Saved entries
== Segment start ==

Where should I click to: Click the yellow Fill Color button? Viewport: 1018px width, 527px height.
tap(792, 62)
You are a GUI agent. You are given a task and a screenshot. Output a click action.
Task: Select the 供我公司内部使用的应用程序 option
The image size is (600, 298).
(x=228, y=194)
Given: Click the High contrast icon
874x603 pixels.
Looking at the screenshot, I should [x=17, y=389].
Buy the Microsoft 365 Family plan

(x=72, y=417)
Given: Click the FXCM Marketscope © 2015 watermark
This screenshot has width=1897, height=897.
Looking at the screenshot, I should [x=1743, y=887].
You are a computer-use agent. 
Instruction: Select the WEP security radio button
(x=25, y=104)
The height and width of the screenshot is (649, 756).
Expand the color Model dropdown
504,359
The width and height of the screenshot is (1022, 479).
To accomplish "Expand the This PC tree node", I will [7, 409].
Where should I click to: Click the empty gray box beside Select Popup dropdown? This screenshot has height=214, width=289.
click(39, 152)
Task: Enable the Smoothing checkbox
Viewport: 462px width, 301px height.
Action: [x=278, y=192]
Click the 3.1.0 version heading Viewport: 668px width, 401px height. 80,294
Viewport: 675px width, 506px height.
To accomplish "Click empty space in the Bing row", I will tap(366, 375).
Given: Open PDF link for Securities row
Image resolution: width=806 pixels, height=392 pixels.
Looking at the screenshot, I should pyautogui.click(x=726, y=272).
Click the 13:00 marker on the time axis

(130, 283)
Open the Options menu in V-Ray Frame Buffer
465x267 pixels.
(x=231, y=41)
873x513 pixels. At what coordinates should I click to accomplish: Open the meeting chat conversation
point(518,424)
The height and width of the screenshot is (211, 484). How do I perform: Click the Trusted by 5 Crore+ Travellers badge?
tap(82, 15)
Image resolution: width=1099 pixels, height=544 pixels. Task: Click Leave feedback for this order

== Segment end ==

◆ **Required work**: Please reproduce, exactly as written, the lines of the records from the first line through the one containing "Task: Select the 供我公司内部使用的应用程序 option".

◆ **Answer to this exercise**:
Where should I click to: Click the yellow Fill Color button? Viewport: 1018px width, 527px height.
tap(792, 62)
You are a GUI agent. You are given a task and a screenshot. Output a click action.
Task: Select the 供我公司内部使用的应用程序 option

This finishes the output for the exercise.